Aber viele Bräuche pflegen sie. Eier bemalt haben sie vor Ostern, sagt Marianne Kapelle. Gezampert werde jedes Jahr. Und den Maibaum stemmen und stellen die Proschimer am 30. April am Sportplatz mit vereinten Kräften.  „Am Samstag wird die Girlande dafür gewickelt“, sagt Eckhard Tetsch. Er hat übrigens für die Bewerbung der Stadt Welzow zum Sprachen-Wettbewerb den Film beigesteuert. Mit Ausschnitten von der Trachtenausstellung, vom Eierbemalen und von jenem Tag, als Proschims Windräder sorbische-wendische Namen  bekamen.
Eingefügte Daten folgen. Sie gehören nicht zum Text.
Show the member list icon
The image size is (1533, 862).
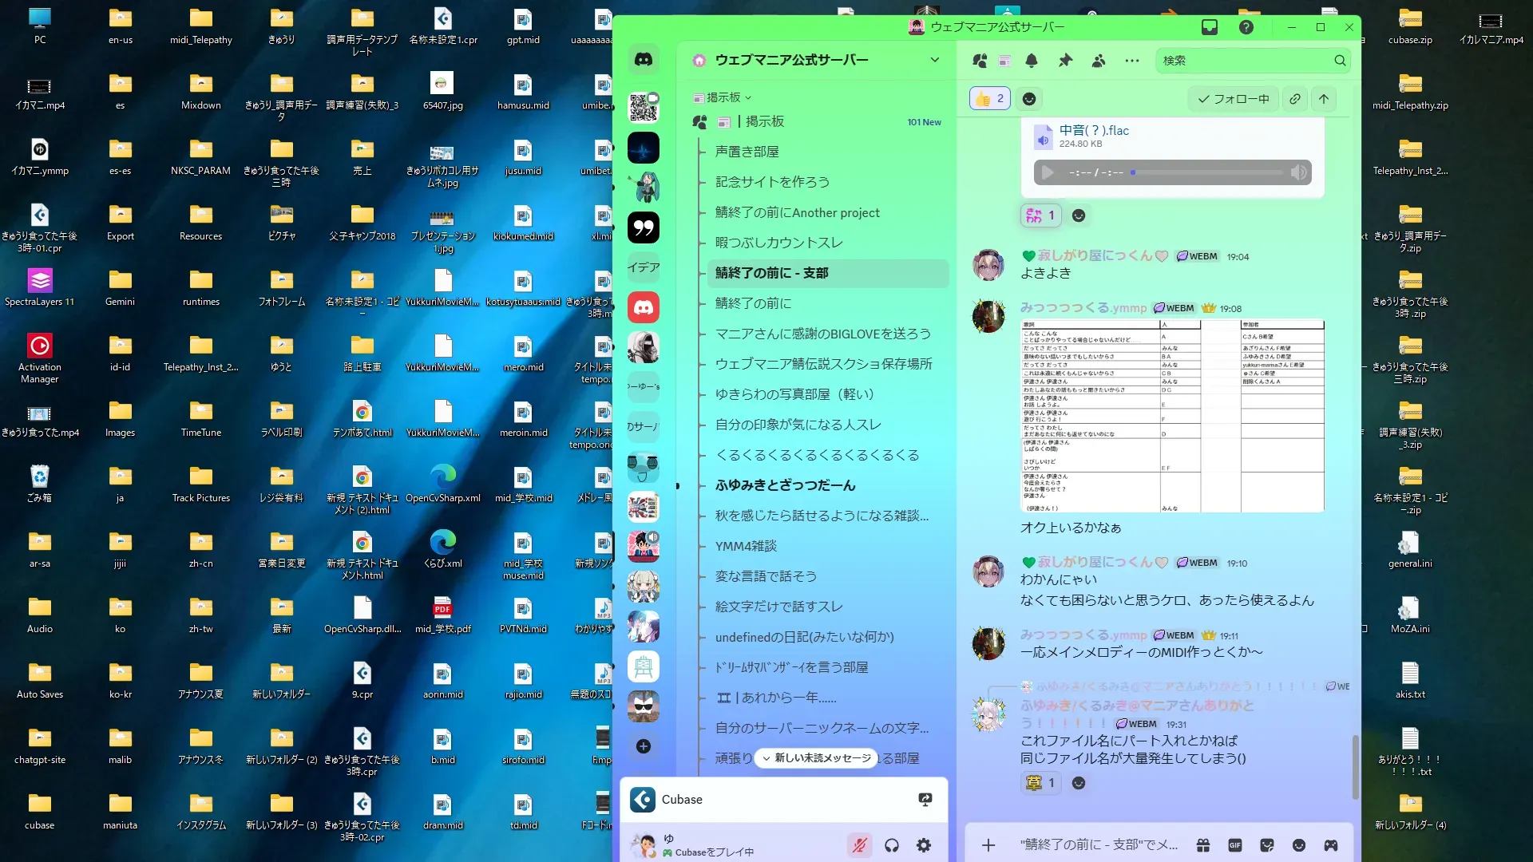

Und einen wendischen Spruch, den Besucher in Proschim lesen können, filmte er. Man kann ihn mit den Worten „Vor dem Häuschen scheint die Sonne am hellsten“ übersetzen, so Tetsch, was so viel bedeute wie: „Zu Hause ist es doch am schönsten.“

Marianne Kapelle freut sich zur Stadtverordnetenversammlung über die Blumen. Vielleicht bekommt Proschim auch eins der ersten deutsch-sorbischen Straßenschilder. An den Proschimer Ortseingängen stehen Dorf- und Stadtname auf Wendisch. Die Straßennamen hatten sie in der Eigenständigkeit nicht geschafft.